The largest holders of elemental mercury in the United States are the Department of Defense (DOD) and DOE, according to the Environmental Protection Agency (EPA). The domestic mining industry incidentally produces significant quantities of elemental mercury annually because of the beneficiation or processing of ores. Other commercial processes (e.g., chlor-alkali industry, recyclers, etc.) also result in the generation of elemental mercury. MEBA prohibits the sale, distribution, and transfer of elemental mercury held by federal agencies and outlines that it should remain safely stored. Implementation of MEBA requirements was effectively delayed until 2016 because of lack of funding.

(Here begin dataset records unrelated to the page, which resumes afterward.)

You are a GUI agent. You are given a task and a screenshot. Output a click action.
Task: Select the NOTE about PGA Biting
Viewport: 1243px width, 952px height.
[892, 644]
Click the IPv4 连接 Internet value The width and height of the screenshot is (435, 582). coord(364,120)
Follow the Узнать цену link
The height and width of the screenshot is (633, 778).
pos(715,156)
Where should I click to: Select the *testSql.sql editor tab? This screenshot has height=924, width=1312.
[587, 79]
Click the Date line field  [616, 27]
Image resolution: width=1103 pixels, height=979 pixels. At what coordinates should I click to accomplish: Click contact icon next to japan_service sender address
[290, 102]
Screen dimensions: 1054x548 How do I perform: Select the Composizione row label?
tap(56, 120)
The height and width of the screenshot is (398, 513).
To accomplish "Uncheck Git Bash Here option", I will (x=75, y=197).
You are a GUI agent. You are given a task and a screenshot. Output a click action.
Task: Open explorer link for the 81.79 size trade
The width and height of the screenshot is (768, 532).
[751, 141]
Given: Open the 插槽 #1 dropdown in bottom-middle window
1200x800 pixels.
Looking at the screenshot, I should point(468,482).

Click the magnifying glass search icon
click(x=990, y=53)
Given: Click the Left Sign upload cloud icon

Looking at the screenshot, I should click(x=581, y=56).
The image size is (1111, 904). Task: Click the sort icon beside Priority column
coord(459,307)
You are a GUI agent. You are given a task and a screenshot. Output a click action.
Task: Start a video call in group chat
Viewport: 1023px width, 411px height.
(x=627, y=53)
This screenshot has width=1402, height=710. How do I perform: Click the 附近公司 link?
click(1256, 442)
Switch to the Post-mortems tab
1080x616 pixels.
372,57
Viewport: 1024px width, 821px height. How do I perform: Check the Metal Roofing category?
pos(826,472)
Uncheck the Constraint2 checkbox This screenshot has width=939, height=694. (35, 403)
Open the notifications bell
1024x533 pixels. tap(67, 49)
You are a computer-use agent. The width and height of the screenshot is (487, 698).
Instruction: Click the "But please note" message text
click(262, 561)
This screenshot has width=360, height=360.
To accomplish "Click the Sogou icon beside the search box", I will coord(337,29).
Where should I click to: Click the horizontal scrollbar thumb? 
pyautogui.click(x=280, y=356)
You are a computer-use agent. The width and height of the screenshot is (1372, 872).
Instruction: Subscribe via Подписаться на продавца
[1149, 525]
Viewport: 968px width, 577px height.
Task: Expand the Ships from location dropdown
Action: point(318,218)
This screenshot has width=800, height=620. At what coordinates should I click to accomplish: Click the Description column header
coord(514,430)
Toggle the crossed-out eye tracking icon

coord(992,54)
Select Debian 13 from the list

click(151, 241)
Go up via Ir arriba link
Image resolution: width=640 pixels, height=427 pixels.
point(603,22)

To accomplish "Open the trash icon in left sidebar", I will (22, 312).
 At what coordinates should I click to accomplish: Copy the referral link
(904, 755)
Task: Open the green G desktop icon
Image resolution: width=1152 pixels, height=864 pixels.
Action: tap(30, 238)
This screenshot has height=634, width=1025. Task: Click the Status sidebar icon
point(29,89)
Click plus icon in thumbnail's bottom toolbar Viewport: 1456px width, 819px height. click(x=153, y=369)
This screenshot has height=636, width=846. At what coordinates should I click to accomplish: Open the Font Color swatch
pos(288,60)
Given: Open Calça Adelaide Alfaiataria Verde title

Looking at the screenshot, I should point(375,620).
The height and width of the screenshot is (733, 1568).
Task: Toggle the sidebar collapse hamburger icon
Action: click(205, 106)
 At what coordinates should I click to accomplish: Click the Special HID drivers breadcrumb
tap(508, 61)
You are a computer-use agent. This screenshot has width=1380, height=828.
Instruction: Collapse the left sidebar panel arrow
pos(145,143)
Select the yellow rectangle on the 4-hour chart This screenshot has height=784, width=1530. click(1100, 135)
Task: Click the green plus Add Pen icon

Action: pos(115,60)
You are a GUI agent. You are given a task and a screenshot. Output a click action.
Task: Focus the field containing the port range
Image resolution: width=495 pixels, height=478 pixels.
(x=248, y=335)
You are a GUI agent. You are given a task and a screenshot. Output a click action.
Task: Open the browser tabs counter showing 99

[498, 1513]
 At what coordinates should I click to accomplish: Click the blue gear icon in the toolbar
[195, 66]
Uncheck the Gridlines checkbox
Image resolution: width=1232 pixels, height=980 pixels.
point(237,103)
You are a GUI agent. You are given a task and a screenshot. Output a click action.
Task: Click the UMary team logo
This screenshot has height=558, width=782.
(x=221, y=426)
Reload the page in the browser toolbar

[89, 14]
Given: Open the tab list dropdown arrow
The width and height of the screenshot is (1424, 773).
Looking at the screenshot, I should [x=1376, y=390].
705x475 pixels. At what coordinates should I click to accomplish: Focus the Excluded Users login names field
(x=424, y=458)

Boston Government Services (BGS), as the managing partner of the BTP Services joint venture, was contracted in 2016 to evaluate and manage the responsible disposition of the highly hazardous waste stream. BGS reviewed the initial program status as of the end of 2013 and determined that re-baselining was needed due to downward projections for quantities of elemental mercury generation, changed conditions for mercury management and storage, subsequent disposition of legacy inventories, and legislative direction, including milestones for providing mercury management and storage capability. The BGS plan focused on four core areas to inform and guide the re-baselining effort:
- Environmental reviews – National Environmental Policy Act (NEPA): BGS scoped, prepared, and issued (draft and final) multiple NEPA documents including supplement analysis (SA), interim action determination (IAD), environmental assessment (EA), and supplemental environmental impact statements (SEIS) to address various potential federal mercury management and storage actions at both federal and commercial facilities.
- Technical, engineering, and design: BGS conducted permit and RCRA regulatory requirements crosswalk reviews and updated technical guidance documents for generators intending to send waste to DOE, including acceptable packaging, storage, and management (i.e., treatment and disposal) methods. Our team also aligned storage facility design specifications and functional requirements with updated mercury storage projections and needs, resulting in smaller facility footprints with functions aimed at receipt and storage.
- Cost estimating and fee structure: BGS developed scope and identified and estimated capital and O/M cost elements for managing and storing elemental mercury. The team also distinguished recoverable and non-recoverable costs (per MEBA) and created a fee structure, via DOE rulemaking, to collect a fee from facilities likely to deliver mercury for management and storage.
- Stakeholder interactions: BGS conducted outreach interactions (e.g., interviews, site visits, information exchanges, public meetings, hearings, and comment opportunities) with stakeholders (e.g., mining and chlor-alkali industry, other mercury generators, mercury recyclers and treatment, storage, and disposal (TSD) operators, federal and state regulators, and members of the public) interested in mercury management and storage. Meetings and information exchanges encompassed topics such as elemental mercury generation, satellite/short-term storage capabilities, TSD capabilities and options, and cost elements and compilation of the fee structure.